* EXERCISE TASK 1:
Decide whether each statement below agrees with the Liane Hansen biography. Answer yes or no for (a), (b) and (c), and quote the words from the biography that decide each one.
(a) Hansen joined NPR in 1979 as a production assistant for All Things Considered.
(b) Hansen was born in Philadelphia.
(c) Hansen's first role in public broadcasting was as host of Performance Today.
* EXERCISE TASK 2:
Carry on the Liane Hansen biography from the point where it stops.
═══ SOURCE
- Born: September 29, 1951 (age 74) Worcester, Massachusetts, U.S.
- Education: University of Hartford
- Occupation: Journalist
- Notable credit(s): Performance Today Weekend All Things Considered Weekend Edition Sunday
- Spouse: Neal Conan (1982–2011)

= Liane Hansen =

American broadcast journalist

Liane Hansen (/liːˈæn/; born September 29, 1951) is an American journalist and radio personality. She was the host of the National Public Radio (NPR) newsmagazine Weekend Edition Sunday from 1989 until her retirement in May 2011. Her experience in broadcast journalism includes working as a reporter, producer, and host for local and national programs.

==Biography==
Hansen was born in Worcester, Massachusetts. Her first participation in public broadcasting was in 1976, when she became a production assistant and substitute host for then-local public radio show Fresh Air in Philadelphia. In 1979, she joined NPR as a production assistant for All Things Considered. She later hosted Weekend All Things Considered, Performance Today and guest-hosted Fresh Air after that program was in national syndication through NPR. In November 1989, Hansen joined Weekend Edition Sunday.
══════
═══ LISTED RECORDS
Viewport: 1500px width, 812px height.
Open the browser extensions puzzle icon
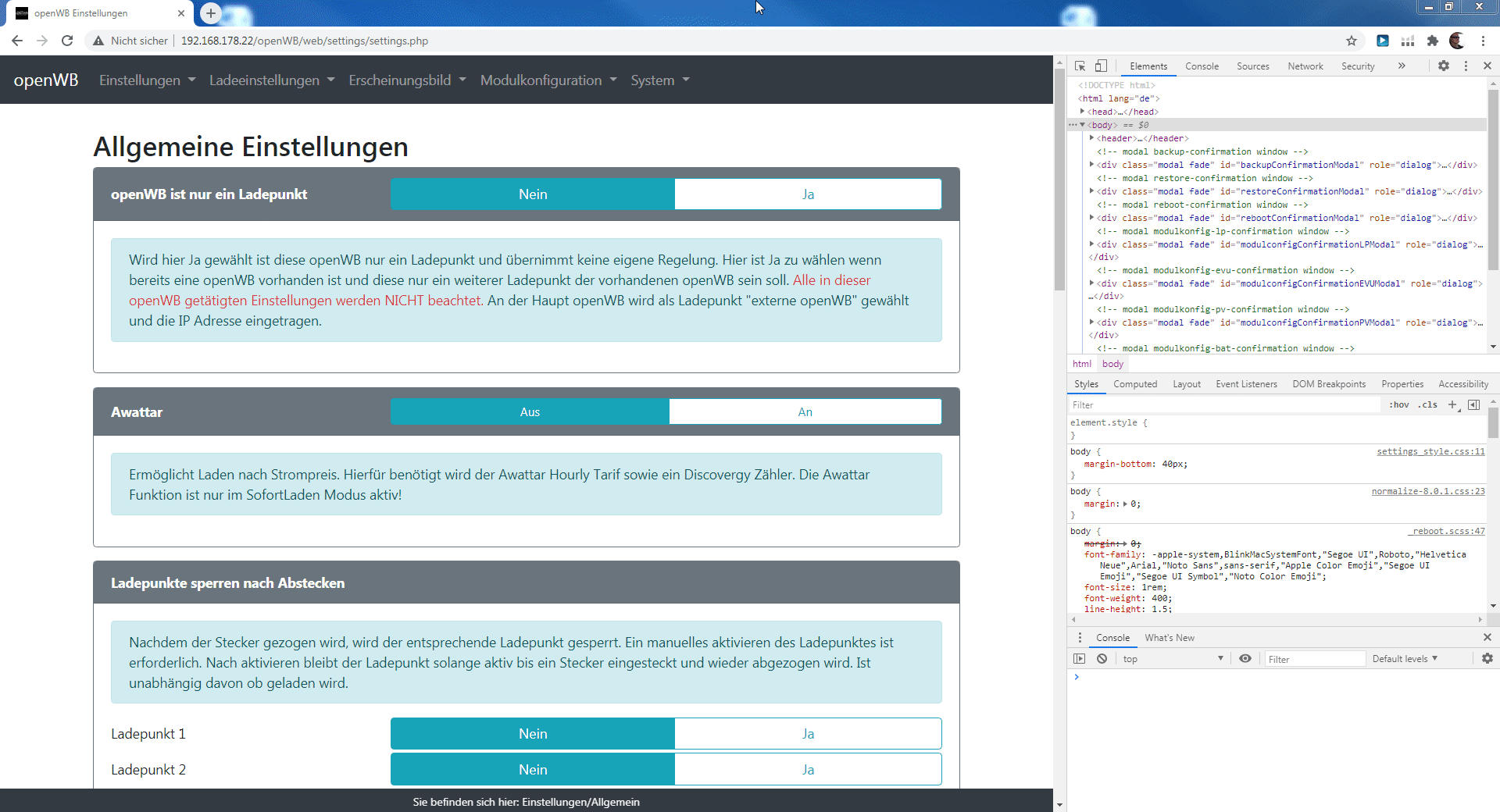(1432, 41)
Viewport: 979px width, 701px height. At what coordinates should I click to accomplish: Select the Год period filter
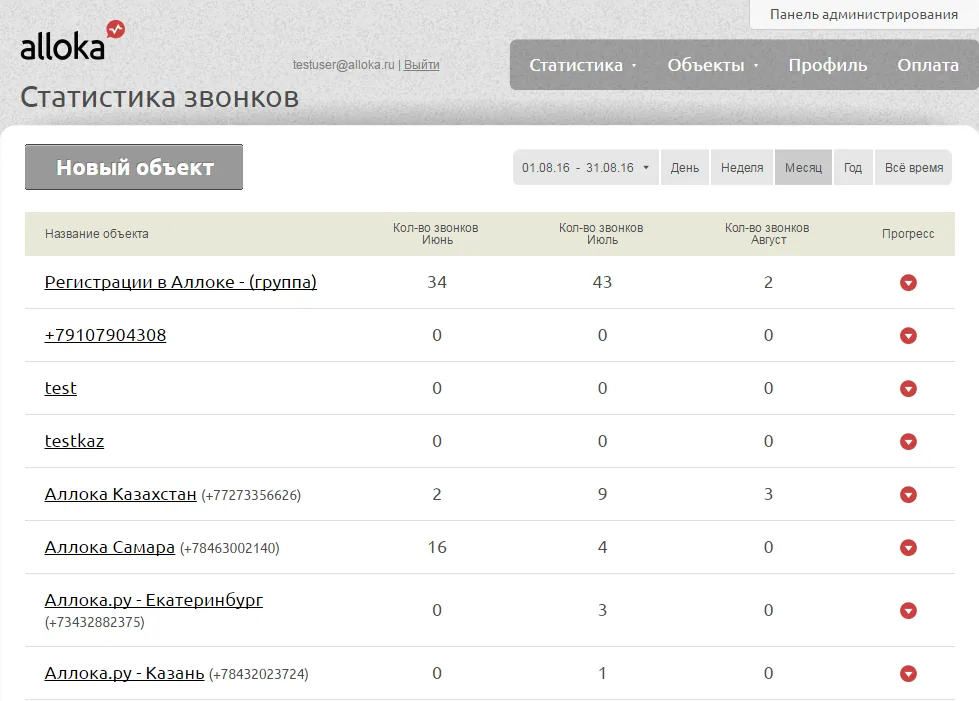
══════
═══ LISTED RECORDS
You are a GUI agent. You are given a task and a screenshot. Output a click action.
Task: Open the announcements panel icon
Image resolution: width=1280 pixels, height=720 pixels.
══════
* FINAL ANSWER 1:
(a) Yes: "In 1979, she joined NPR as a production assistant for All Things Considered."
(b) No: "Hansen was born in Worcester, Massachusetts."
(c) No: "Her first participation in public broadcasting was in 1976, when she became a production assistant and substitute host for then-local public radio show Fresh Air in Philadelphia."

* FINAL ANSWER 2:
Hansen is the daughter of Edwin Hansen and Lois Hansen. The spelling of Hansen's first name came from that of Liane de Pougy (1869–1950). She was married to fellow NPR host Neal Conan with whom she has two sons, Connor and Casey. In April 2011, Hansen stated publicly that she and Conan were divorcing, in a parting she described as "amicable".

On May 30, 2010, Hansen announced that she would retire from Weekend Edition Sunday at the end of May 2011, a time that coincided with the end of her contract with NPR and with the lease on her apartment in Washington, DC. She intended to spend her retirement on Delaware's ocean shore. Her last broadcast was May 29, 2011. After retiring, Hansen moved to Bethany Beach, Delaware, and helped launch Delaware's only public radio station, WDDE, and serves on its governing board.

==Sources==
- "Liane Hansen, NPR Biography" (2008)
- "Liane Hansen and Neal Conan Go Where They've Never Gone Before" (2005)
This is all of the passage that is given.